This looks fabulous! I plan to try something like it soon. Sounds tasty!

Brilynn said...

Just saying frittata is almost the best part, almost...

Wendy said...

That final photo is beautiful!

Susan from Food Blogga said...

suganya-How about we swaps slices?

mandy-Oh, good. :)

swati-You can never have too many quick and easy dishes.

susan-How lovely. I'm so pleased that this elicited happy memories for you.

manggy-I completely understand.

linda-Grandmothers' frittatas always taste better.

gattina-"soul-warming," I like that.

nupur-Thank you so much!
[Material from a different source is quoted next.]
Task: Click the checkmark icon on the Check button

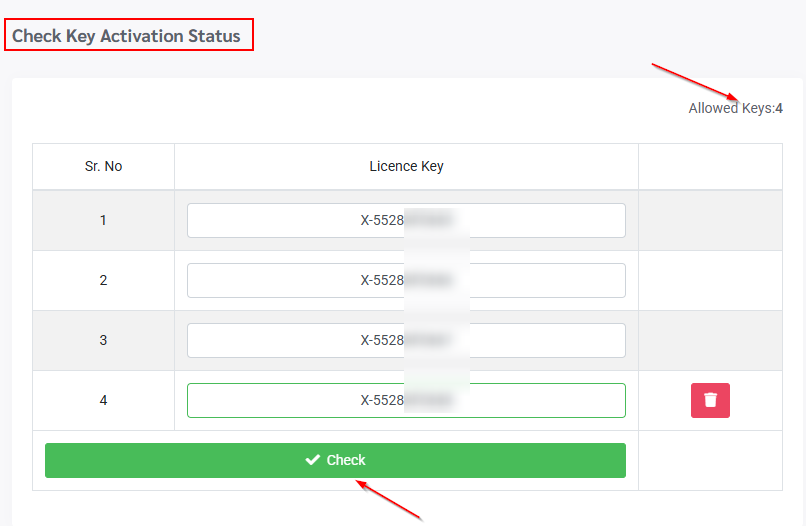Action: 312,460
I hope you give it a try.

asha-The brown crispy top is my favorite part.

rosa-Asparagus and spring go hand in hand.

david-Mine will never taste as good as Nan's, but that's ok, you know?
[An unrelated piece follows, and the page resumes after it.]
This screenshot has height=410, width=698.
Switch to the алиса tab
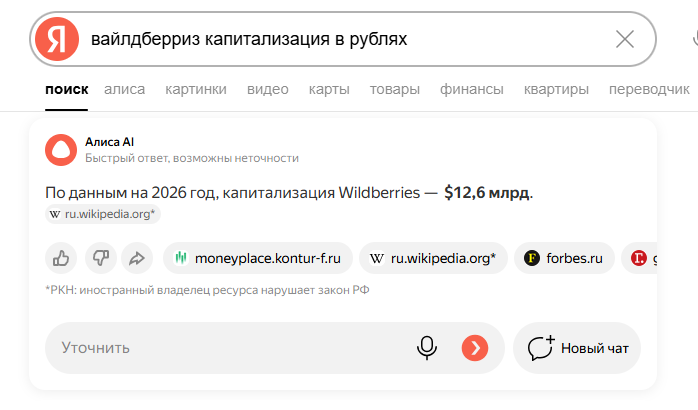(124, 89)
warda-I'm glad you found it helpful.

peter-It makes for a prettier picture and much more satisfying bite. ;)

ann-It's a great "clean out the fridge" dish, isn't it? Thanks, I'm glad you liked the story too.

tw-I'm getting more cautious in my old age. ;)
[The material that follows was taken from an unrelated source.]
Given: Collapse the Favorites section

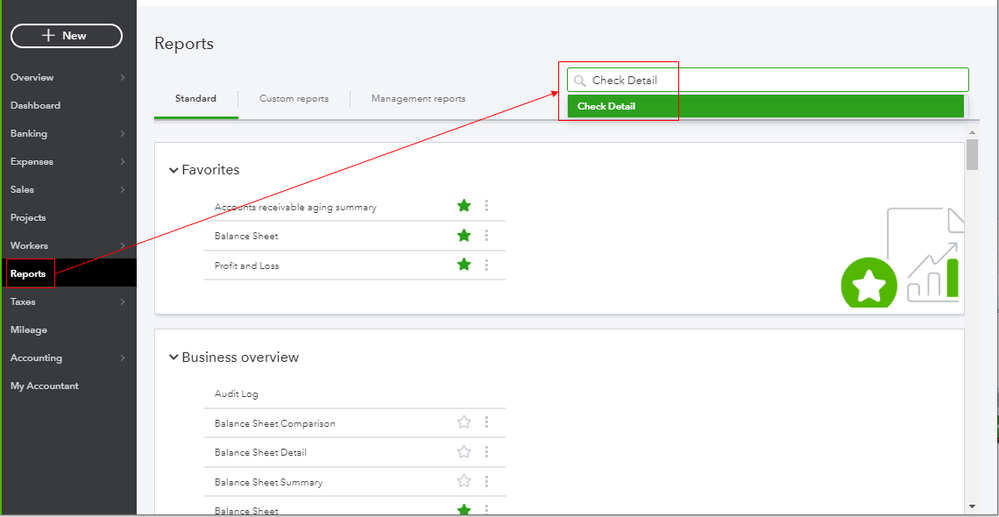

anticiplate-It's delicious for breakfast too. Hope you like it!

namratha-Thanks so much!

happy cook-I always thought (and still do, actually) that nobody could cook as good as she did.

maryann-I'll share a secret with you too--eggs and Heinz ketchup are a marriage made in heaven.

amy-OMG-- sausage and pepper sandwiches were the best! It's the simple dishes that were the most memorable.


kalyn-I really appreciate the kind words.

deborah-It really is, if I must say so. :)

michelle-Your secret is safe with me.

simona-Mushrooms are just so good in frittatas, arent' they?

recipegirl-They make a great lunch.

lydia-Asparagus and thyme are lovely together.

elle-Thanks for the kind words. :)

katiez-In a shoebox? Sneaky. ;)


judy-I love to hear that a post sparks a memory for you too!

mansi-I will! Thanks for mentioning it to me.

gretchen-I hope you do; you won't be disappointed.

brilynn-I agree.

wendy-Thank you!

Anonymous said...

haha you said tata's!

ooohyeah, that looks delicious :) this combination is wonderful - drool - i can just imagine how delicious it was.

Ivy said...

Susan this is a great fritaataaaaaa and a wonderful tribute to your grandmother. It's nice to remember the elderly so that our traditions are kept alive.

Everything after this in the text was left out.